YOUR GOAL –
Copy each of the following items word for word.

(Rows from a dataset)
****

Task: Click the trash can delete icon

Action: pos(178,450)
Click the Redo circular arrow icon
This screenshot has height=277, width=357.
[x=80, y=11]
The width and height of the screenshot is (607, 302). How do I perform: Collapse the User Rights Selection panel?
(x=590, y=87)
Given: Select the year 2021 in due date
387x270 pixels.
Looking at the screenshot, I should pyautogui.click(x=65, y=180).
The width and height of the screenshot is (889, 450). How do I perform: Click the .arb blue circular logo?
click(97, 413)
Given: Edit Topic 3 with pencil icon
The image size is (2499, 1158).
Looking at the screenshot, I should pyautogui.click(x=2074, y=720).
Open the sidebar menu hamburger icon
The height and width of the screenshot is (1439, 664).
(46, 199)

****

RESULT OF THIS TASK –
Task: Click the trash can delete icon

Action: pos(178,450)
Click the Redo circular arrow icon
This screenshot has height=277, width=357.
[x=80, y=11]
The width and height of the screenshot is (607, 302). How do I perform: Collapse the User Rights Selection panel?
(x=590, y=87)
Given: Select the year 2021 in due date
387x270 pixels.
Looking at the screenshot, I should pyautogui.click(x=65, y=180).
The width and height of the screenshot is (889, 450). How do I perform: Click the .arb blue circular logo?
click(97, 413)
Given: Edit Topic 3 with pencil icon
The image size is (2499, 1158).
Looking at the screenshot, I should pyautogui.click(x=2074, y=720).
Open the sidebar menu hamburger icon
The height and width of the screenshot is (1439, 664).
(46, 199)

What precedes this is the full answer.